▶ _ASSIGNMENT_:
Would you repeat exactly the part of the listing below that runs from the line containing "Click the Amazon" down to the line containing "You are a computer-use agent. Image resolution: width=1443", inclusive, and nothing else?

((

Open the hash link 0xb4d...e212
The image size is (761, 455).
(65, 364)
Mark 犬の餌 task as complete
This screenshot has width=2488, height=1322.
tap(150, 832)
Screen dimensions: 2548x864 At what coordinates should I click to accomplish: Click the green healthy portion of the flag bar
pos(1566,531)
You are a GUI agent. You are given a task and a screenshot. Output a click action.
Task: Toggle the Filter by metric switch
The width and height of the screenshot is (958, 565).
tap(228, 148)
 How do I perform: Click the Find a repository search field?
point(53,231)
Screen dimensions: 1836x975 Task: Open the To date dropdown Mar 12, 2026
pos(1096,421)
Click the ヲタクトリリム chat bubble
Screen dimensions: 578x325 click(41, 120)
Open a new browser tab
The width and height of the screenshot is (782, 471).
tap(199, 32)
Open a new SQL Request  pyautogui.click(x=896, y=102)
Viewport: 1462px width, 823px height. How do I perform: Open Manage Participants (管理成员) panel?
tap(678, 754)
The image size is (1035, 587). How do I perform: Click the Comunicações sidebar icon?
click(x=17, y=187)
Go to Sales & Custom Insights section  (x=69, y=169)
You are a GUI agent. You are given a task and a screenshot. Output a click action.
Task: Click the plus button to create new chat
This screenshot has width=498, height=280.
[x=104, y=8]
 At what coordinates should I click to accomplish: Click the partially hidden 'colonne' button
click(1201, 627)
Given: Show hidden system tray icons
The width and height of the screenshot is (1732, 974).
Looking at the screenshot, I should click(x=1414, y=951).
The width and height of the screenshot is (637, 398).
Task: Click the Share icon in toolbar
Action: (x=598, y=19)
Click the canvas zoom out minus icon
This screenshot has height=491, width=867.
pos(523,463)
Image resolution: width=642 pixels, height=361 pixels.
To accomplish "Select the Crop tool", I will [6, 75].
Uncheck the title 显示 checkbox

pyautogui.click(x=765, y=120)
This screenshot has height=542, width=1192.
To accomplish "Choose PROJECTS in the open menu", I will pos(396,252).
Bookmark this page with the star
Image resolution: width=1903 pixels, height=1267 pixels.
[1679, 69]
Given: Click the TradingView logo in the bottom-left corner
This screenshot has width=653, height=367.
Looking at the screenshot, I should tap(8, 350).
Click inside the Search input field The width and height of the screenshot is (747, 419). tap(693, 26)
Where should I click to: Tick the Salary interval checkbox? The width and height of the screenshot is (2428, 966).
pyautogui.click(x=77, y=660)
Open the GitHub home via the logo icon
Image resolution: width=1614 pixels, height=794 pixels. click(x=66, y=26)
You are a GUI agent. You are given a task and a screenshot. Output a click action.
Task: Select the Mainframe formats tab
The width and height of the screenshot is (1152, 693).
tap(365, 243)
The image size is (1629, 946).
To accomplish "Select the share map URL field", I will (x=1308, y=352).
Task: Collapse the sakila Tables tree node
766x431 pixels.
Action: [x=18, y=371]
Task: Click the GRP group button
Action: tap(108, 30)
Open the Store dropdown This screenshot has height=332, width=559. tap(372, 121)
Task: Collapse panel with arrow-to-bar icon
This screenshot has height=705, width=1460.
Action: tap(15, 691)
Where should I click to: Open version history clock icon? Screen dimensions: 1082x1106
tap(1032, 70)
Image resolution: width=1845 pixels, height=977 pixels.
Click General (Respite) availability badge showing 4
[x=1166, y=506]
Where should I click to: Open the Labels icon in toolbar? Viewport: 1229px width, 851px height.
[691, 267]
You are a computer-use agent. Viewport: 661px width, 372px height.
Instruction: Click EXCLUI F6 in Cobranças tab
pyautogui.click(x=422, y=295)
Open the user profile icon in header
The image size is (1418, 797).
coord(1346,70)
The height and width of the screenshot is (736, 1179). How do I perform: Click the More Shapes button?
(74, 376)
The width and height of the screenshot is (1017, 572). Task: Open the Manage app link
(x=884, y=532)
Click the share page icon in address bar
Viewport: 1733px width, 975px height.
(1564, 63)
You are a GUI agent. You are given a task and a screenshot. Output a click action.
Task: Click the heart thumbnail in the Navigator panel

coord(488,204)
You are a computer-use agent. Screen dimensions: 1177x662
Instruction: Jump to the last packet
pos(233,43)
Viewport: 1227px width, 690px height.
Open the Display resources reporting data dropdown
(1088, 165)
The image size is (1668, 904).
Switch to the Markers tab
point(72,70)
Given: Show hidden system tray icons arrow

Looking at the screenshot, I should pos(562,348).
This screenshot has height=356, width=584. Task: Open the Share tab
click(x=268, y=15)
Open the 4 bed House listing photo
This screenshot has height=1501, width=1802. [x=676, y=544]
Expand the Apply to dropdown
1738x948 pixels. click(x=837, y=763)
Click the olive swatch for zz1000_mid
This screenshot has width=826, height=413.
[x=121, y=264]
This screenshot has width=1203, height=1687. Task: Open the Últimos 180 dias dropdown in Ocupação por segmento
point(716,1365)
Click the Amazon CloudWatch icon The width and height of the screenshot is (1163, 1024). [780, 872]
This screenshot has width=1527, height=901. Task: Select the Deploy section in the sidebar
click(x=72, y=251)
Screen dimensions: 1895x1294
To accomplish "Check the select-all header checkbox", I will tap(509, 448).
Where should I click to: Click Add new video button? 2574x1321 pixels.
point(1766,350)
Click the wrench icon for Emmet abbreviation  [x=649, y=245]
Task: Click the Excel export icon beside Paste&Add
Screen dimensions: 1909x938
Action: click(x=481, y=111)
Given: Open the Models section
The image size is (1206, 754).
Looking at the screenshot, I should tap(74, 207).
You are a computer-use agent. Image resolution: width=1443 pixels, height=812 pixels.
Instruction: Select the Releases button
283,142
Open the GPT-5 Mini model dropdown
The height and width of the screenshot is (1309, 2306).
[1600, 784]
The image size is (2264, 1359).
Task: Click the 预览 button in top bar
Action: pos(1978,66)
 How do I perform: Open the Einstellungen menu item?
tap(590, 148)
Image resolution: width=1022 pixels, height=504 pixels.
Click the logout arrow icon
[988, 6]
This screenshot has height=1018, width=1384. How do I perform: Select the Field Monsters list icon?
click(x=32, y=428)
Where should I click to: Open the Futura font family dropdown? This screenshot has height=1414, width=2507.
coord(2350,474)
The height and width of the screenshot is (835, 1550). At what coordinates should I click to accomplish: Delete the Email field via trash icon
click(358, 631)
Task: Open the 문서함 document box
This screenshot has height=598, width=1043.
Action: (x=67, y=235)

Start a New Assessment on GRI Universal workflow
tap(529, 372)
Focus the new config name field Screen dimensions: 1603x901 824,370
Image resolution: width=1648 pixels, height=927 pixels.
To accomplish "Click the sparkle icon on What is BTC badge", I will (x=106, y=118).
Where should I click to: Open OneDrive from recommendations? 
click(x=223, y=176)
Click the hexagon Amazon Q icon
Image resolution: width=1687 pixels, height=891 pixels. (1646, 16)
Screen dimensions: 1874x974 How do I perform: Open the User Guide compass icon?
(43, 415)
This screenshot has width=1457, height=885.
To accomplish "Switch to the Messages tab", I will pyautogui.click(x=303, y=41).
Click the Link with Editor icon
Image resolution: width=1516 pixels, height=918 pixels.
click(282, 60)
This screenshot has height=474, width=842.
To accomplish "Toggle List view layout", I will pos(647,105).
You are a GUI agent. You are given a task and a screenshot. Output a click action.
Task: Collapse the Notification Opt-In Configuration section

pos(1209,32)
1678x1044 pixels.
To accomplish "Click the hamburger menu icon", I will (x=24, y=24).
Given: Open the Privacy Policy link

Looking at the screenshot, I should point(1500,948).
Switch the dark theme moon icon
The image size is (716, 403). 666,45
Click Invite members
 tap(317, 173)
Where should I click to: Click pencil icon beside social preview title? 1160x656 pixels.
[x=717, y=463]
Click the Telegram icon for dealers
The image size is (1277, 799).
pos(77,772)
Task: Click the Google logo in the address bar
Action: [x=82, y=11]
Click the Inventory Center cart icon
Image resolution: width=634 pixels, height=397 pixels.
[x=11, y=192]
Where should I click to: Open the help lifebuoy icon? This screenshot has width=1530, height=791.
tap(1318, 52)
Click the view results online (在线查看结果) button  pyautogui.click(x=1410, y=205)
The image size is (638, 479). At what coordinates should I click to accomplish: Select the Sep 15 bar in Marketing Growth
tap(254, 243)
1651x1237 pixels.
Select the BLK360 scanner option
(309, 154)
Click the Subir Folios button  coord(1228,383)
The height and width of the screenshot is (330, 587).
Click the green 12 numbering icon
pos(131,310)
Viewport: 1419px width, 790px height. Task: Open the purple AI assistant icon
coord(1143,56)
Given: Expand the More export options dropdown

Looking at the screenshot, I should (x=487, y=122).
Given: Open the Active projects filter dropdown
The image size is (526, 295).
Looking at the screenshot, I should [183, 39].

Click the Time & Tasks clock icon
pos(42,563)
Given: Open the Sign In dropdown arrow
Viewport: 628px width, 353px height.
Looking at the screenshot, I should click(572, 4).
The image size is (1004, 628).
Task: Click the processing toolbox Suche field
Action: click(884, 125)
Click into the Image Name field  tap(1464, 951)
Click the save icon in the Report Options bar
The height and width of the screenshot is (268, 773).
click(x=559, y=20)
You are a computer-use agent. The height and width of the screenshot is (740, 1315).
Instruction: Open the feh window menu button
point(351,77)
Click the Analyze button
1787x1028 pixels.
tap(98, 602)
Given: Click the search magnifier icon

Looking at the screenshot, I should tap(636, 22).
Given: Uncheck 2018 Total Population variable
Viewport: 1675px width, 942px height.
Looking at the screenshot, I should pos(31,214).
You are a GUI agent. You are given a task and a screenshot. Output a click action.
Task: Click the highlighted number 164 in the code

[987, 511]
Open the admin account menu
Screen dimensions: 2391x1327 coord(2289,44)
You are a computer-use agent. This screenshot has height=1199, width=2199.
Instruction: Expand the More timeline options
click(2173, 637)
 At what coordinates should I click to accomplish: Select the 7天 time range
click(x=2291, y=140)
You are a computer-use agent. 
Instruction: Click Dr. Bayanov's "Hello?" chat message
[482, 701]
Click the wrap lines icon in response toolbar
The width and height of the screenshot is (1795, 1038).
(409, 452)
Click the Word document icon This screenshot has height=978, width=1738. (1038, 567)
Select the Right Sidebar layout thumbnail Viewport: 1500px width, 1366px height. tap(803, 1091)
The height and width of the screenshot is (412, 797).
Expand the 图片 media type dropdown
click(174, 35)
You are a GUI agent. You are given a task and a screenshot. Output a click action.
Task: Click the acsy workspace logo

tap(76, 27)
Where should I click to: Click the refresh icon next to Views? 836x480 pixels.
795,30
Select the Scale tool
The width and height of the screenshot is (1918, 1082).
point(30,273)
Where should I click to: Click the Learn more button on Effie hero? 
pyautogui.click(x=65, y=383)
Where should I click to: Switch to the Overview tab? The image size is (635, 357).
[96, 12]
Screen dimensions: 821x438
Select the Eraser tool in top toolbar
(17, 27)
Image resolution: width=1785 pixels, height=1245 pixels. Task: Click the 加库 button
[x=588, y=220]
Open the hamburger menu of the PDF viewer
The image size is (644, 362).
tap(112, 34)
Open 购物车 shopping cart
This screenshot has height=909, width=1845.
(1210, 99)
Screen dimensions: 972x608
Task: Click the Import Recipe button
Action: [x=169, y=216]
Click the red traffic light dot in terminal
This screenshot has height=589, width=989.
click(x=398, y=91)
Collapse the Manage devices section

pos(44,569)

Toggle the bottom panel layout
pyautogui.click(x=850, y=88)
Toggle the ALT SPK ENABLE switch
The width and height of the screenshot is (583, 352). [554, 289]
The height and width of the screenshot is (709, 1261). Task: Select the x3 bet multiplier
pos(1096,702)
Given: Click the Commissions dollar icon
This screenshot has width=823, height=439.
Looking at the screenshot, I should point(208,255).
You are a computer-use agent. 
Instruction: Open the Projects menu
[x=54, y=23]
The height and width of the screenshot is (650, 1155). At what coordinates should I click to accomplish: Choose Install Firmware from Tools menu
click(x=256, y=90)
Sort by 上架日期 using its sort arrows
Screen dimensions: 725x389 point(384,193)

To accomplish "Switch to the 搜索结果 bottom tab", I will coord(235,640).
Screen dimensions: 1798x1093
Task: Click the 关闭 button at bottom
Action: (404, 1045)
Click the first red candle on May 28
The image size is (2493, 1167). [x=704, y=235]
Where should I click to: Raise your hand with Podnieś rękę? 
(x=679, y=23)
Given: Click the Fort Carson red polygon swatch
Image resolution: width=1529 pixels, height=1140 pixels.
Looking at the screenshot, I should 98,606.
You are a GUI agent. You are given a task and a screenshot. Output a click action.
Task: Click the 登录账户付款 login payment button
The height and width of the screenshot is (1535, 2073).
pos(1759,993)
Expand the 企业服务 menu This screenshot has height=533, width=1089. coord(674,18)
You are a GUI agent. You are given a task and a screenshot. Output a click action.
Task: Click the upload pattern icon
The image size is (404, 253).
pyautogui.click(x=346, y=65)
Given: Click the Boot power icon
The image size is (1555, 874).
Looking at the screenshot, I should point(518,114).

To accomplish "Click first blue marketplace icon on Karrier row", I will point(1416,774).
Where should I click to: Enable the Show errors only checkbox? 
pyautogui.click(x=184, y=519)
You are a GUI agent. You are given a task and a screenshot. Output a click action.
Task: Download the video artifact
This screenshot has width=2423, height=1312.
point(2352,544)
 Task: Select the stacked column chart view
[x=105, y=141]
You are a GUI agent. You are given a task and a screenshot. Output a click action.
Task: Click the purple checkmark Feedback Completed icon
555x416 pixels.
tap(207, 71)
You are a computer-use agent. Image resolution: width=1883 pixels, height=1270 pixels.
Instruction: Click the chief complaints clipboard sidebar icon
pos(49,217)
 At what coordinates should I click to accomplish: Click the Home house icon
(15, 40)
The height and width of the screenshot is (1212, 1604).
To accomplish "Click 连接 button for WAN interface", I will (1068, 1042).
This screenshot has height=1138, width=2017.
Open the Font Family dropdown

))

▶ _EXERCISE OUTPUT_:
Click the Amazon CloudWatch icon The width and height of the screenshot is (1163, 1024). [780, 872]
This screenshot has width=1527, height=901. Task: Select the Deploy section in the sidebar
click(x=72, y=251)
Screen dimensions: 1895x1294
To accomplish "Check the select-all header checkbox", I will tap(509, 448).
Where should I click to: Click Add new video button? 2574x1321 pixels.
point(1766,350)
Click the wrench icon for Emmet abbreviation  [x=649, y=245]
Task: Click the Excel export icon beside Paste&Add
Screen dimensions: 1909x938
Action: click(x=481, y=111)
Given: Open the Models section
The image size is (1206, 754).
Looking at the screenshot, I should tap(74, 207).
You are a computer-use agent. Image resolution: width=1443 pixels, height=812 pixels.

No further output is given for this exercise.